Ameland vue du ciel. Les tentacules de chenaux créées par le courant. Parmi elles, un seul passage à suivre avec précision.

Debout à 6h20, je regarde le lever du soleil arroser le mouillage de sa lumière avant d’aller réveiller Colette. Il fait très doux et le ciel promet une belle journée ensoleillée. Un petit vent de Sud-Sud-Ouest 5 nœuds balaye mon visage.

A 8h20, bateau et équipage sont prêts et nous larguons nos amarres du ponton. Au menu navigation ce matin : un petit chenal avec un endroit peu profond qui découvre à marée basse. Nous sommes à 40 minutes de la pleine mer lorsque nous partons. La zone de hauts-fonds qui découvre à marée basse se trouve à environ 5 MN de Nes et nous y serons dans environ une heure, soit 20 minutes après la pleine mer. Il y aura encore suffisamment d’eau pour la passer.

Notre intention est d’aller nous échouer vers De Hon à environ 2h de Nes, une réserve naturelle qui se trouve à l’extrémité Est d’Ameland pour la journée. La marée sera basse vers à 15h30 et lorsqu’elle sera remontée et que Strana flottera à nouveau, nous reviendrons dans une zone plus profonde pour passer la nuit à flot sur ancre plutôt qu’à l’échouage. Il devrait y avoir un peu de courant quand nous arriverons à notre destination et le vent annoncé sera du Sud puis du Sud-Ouest pour finir Nord-Est, 9 nœuds faiblissant à 5 nœuds. Nous seront moyennement protégé du vent, mais vu sa vitesse, nous ne risquerons pas grand chose. La hauteur des vagues ne dépassera pas 30 cm de hauteur. Une nuit confortable se profile à l’horizon.

Notre route.

La navigation se fait au moteur pour les mêmes raisons que la veille : chenal étroit et tortueux. Dans la partie profonde du chenal, nous passons sur les ruines sous-marines d’une digue qui a été construite en 1872 avec l’intention de regagner des terres sur la Mer de Wadden et de relier Ameland au continent.
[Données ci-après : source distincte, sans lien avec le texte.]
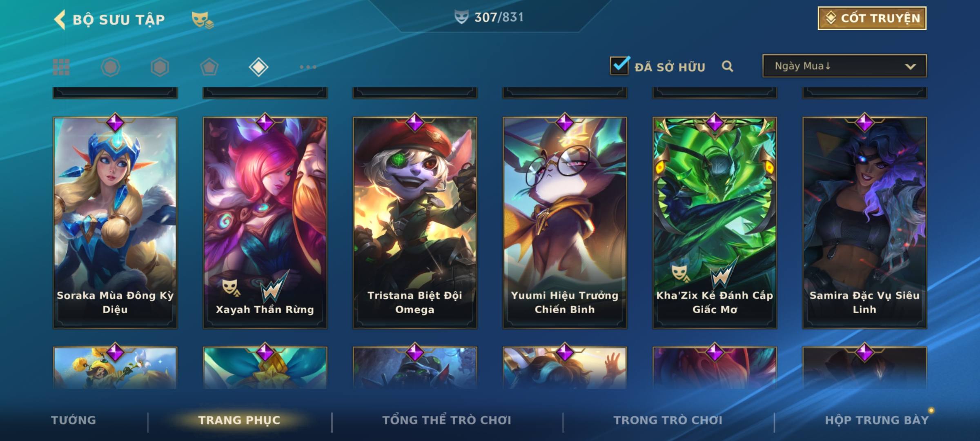Image resolution: width=980 pixels, height=441 pixels.
Task: Open the golden mask-and-coins icon
Action: (203, 20)
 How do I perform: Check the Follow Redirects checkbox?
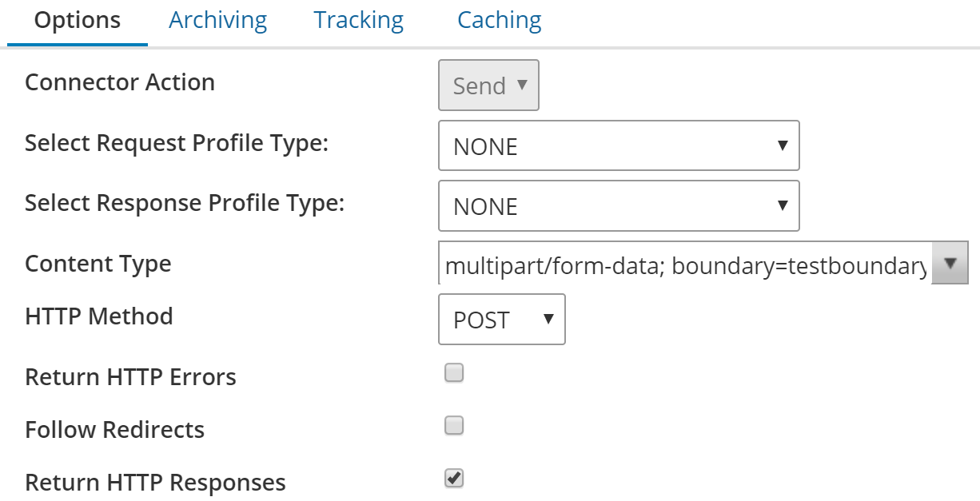pyautogui.click(x=452, y=426)
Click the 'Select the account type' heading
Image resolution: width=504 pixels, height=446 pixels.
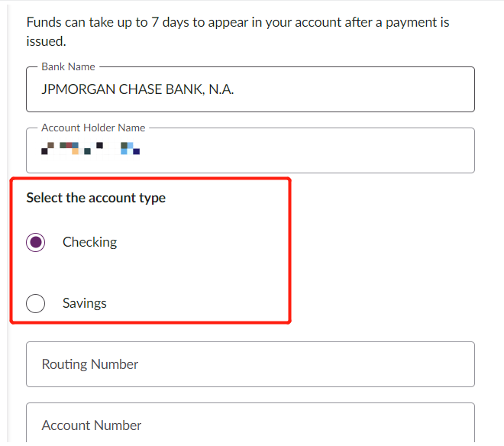tap(95, 198)
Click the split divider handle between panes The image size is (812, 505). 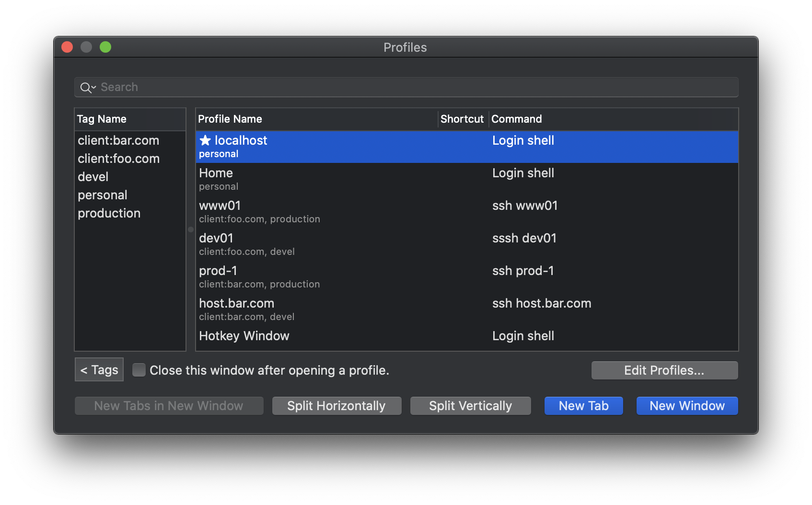click(x=191, y=230)
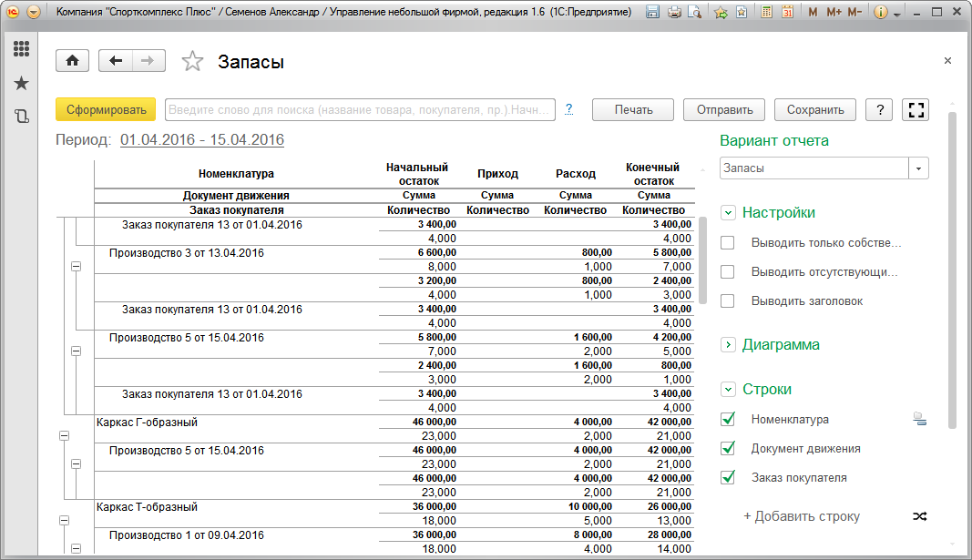Click the Сформировать button
Screen dimensions: 972x560
tap(106, 109)
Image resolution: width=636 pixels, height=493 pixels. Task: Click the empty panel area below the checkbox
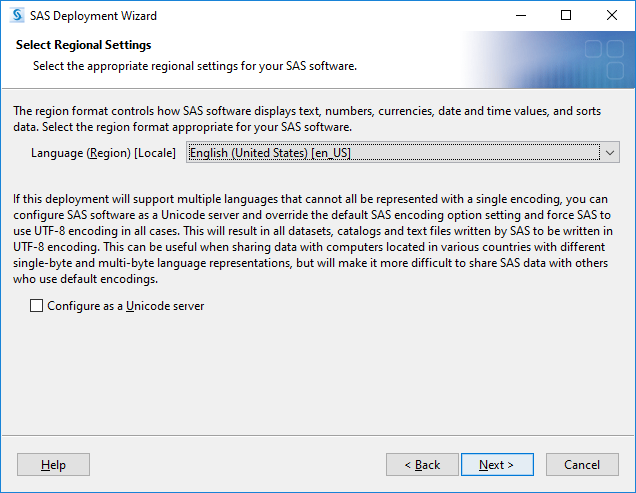[x=318, y=373]
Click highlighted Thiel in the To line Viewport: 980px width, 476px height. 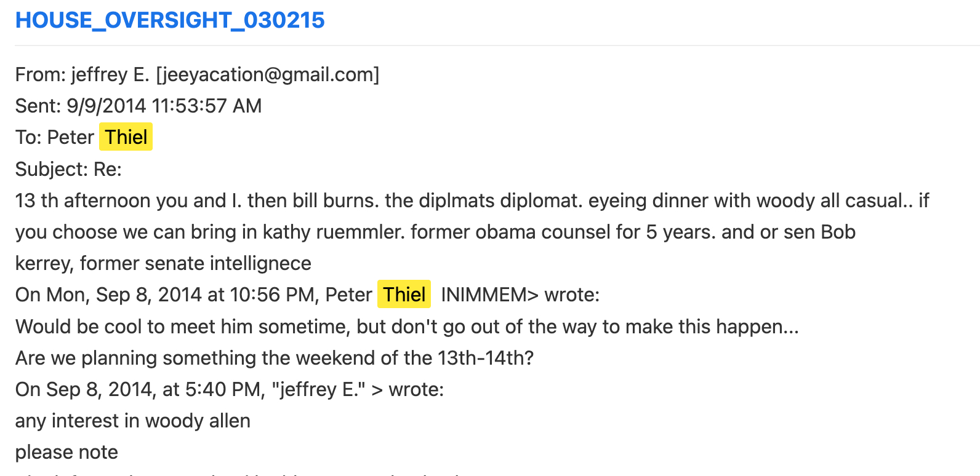click(x=126, y=137)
Cette digue aura tenue 9 ans avant de céder devant les assauts de la mer en une nuit, lors de la tempête du 4 octobre 1881. La nature a gagné. Ses défenseurs se sont assurés que cette victoire était définitive.
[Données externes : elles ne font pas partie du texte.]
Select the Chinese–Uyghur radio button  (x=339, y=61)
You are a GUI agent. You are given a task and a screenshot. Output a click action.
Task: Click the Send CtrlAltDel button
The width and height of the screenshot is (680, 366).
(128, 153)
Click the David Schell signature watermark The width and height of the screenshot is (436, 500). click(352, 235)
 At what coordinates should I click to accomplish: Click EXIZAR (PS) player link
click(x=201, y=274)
Le chenal est bien balisé par des marques rouges et vertes. Elles sont numérotées sur la carte marine et nous surveillons notre position sur la carte et par rapport à ces marques. Maintenant, le sondeur à bord nous indique 2,4m de profondeur. Un coup d’oeil sur la carte indique qu’à marée basse, à cette endroit précis, nous ne passerions pas avec Strana car il y aurait une profondeur de 20cm seulement ; une mare aux canards. Grâce à notre suivi précis des marques de chenal, nous savons maintenant que nous approchons de la partie délicate du parcours. A marée basse, la section à venir est recouverte au mieux de 8 cm d’eau avec le coefficient de marée d’aujourd’hui. Ce n’est plus une mare mais une flaque. Comme nous sommes à la bonne heure, le passage se fait sans difficulté mais un doute subsiste toujours car le mouvement rapide des bancs de sable peut toujours semer quelques pièges sur le chemin.

Le rouge se voit bien sur l’eau. Noter la légère différence de couleur de l’eau qui suit la ligne des balises.
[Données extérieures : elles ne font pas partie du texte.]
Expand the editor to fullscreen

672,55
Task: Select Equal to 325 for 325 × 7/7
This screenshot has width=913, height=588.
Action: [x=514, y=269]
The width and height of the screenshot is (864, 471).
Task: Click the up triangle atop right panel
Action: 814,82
En cette matinée, la réalité météo c’est la prévision presque en mieux: Ciel bleu éclatant, mer magnifique, une belle visibilité, 8 nœuds de vent Sud-Sud-Ouest. Partis tôt, nous arrivons sur la zone où nous souhaitons passer la nuit vers 10h. Je prends la direction plein nord vers l’île pour tester jusqu’où nous pouvons aller pour l’échouage. Il y a un vieux gréement hollandais à l’ancre dans notre 330° dans -1,5 de sonde sur la carte. Je surveille le sondeur La sonde passe à 1,9m. J’hésite encore un peu à faire cet échouage diurne.

Lui n’a pas hésité à s’échouer.

Finalement, nous faisons demi-tour pour rejoindre une zone avec une sonde de 2,3m sur la carte pour mouiller en eau libre quelque soit la marée. Au moment de jeter l’ancre, nous avons 5 mètre au sondeur (marnage + sonde de la carte marine) et nous larguons 30m de chaîne (6 fois la hauteur d’eau). Vu les conditions de vent, nous pourrons dormir tranquille.  De plus, les fonds de sable et de vase sont des terrains que notre ancre charrue laboure avec délectation. Elle finit toujours par trouver sa place profondément enfouie pour y passer la nuit.